● TASK DETAILS
Only an exact copy is wanted: the lines from the one holding "Viewport: 800px width, 577px" through the last line below, minus the pictures.

● INPUT MATERIAL
_____

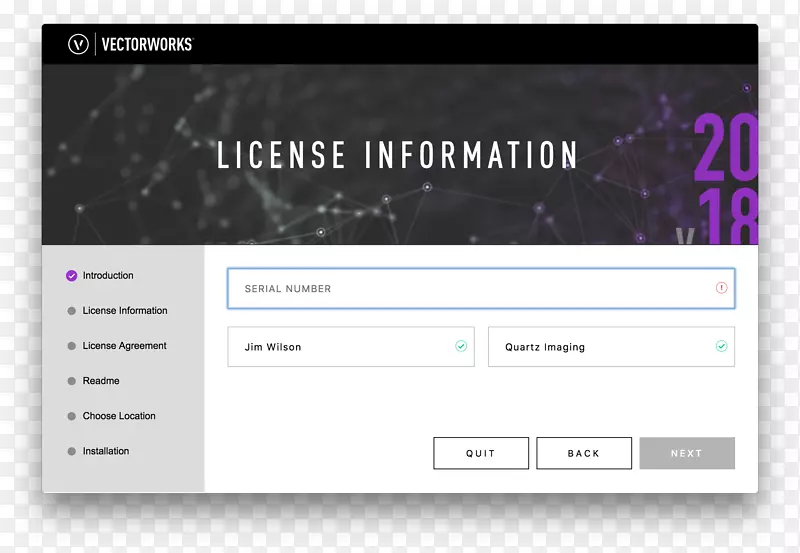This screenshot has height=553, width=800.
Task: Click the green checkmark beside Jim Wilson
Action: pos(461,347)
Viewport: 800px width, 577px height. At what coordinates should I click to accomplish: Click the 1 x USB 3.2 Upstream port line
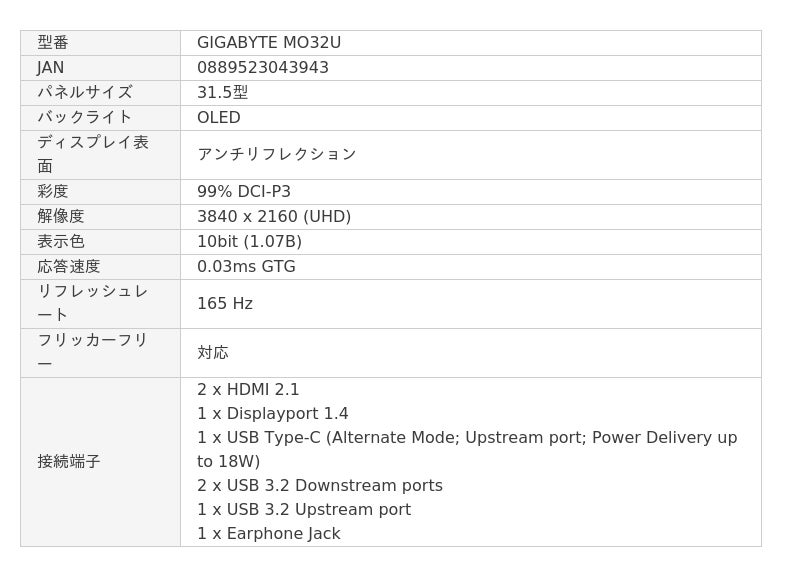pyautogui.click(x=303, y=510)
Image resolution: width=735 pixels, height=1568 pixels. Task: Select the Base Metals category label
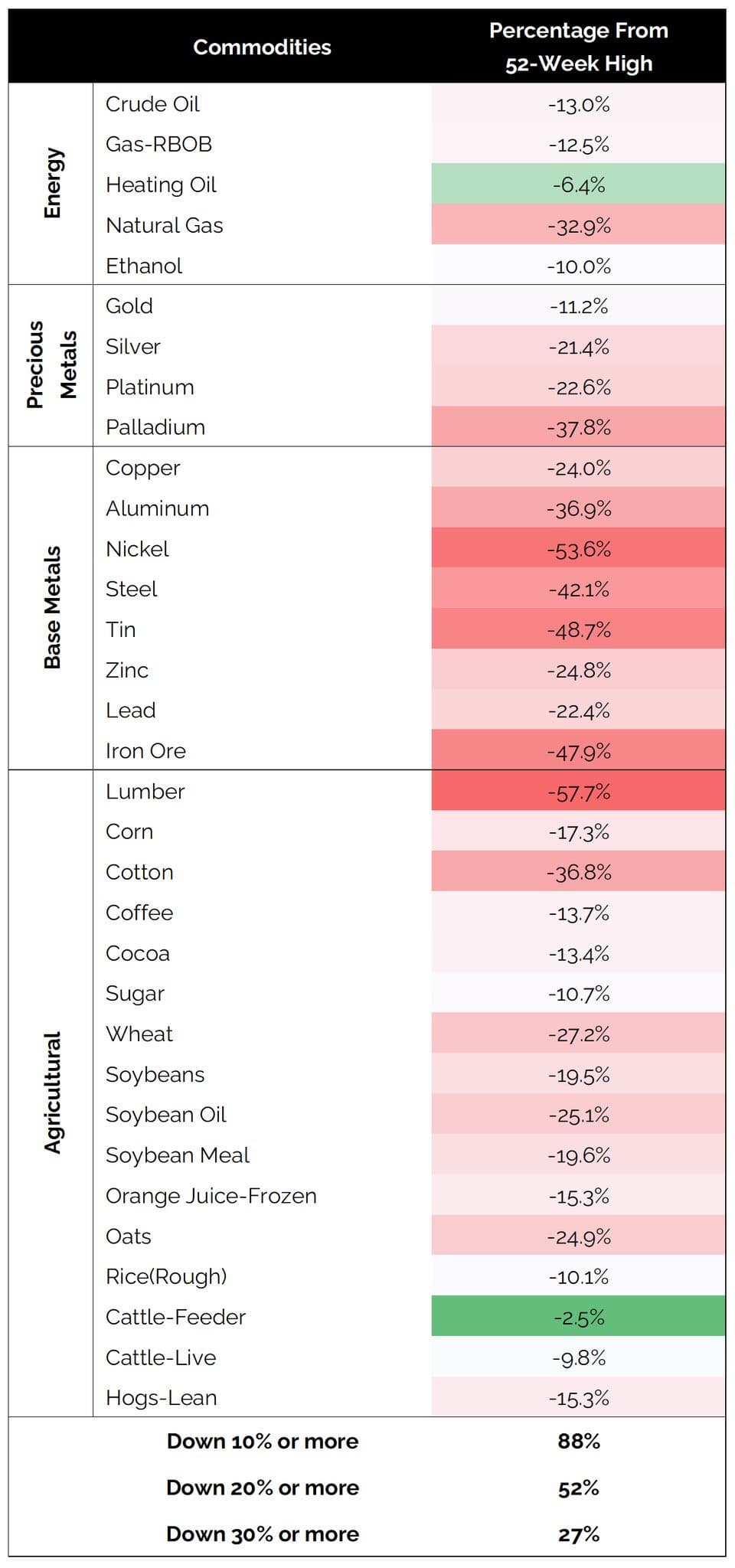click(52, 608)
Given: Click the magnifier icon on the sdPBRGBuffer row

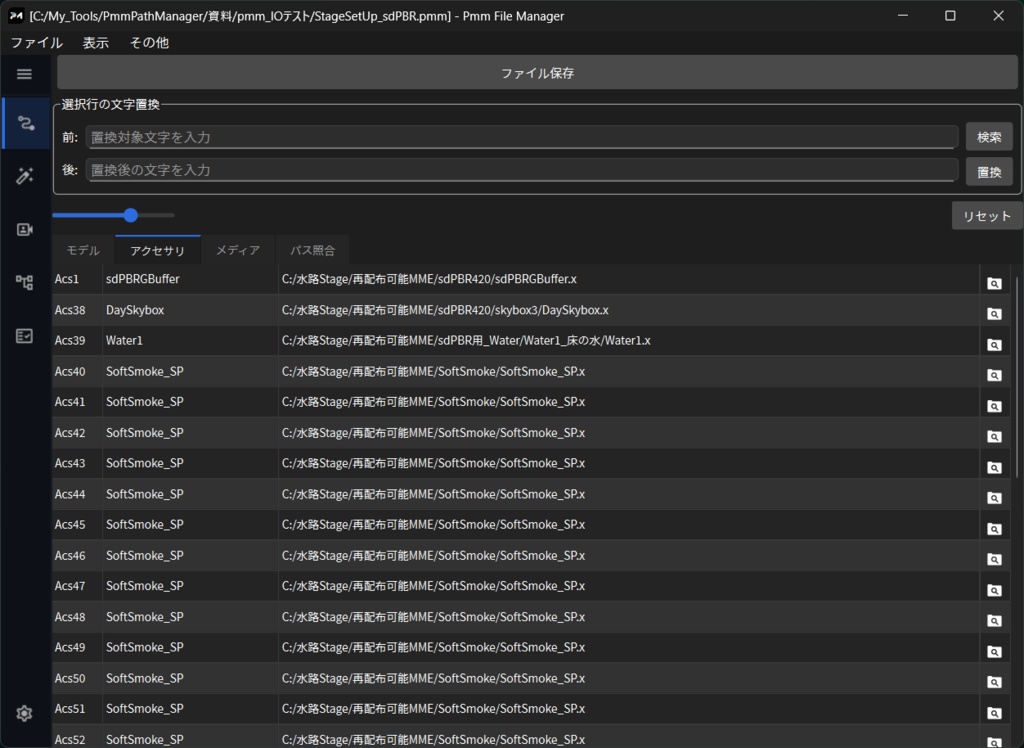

_____

● EXERCISE OUTPUT
Viewport: 800px width, 577px height. At what coordinates should I click to accomplish: Click the 1 x USB 3.2 Upstream port line
pyautogui.click(x=303, y=510)
Image resolution: width=735 pixels, height=1568 pixels. Task: Select the Base Metals category label
click(52, 608)
Given: Click the magnifier icon on the sdPBRGBuffer row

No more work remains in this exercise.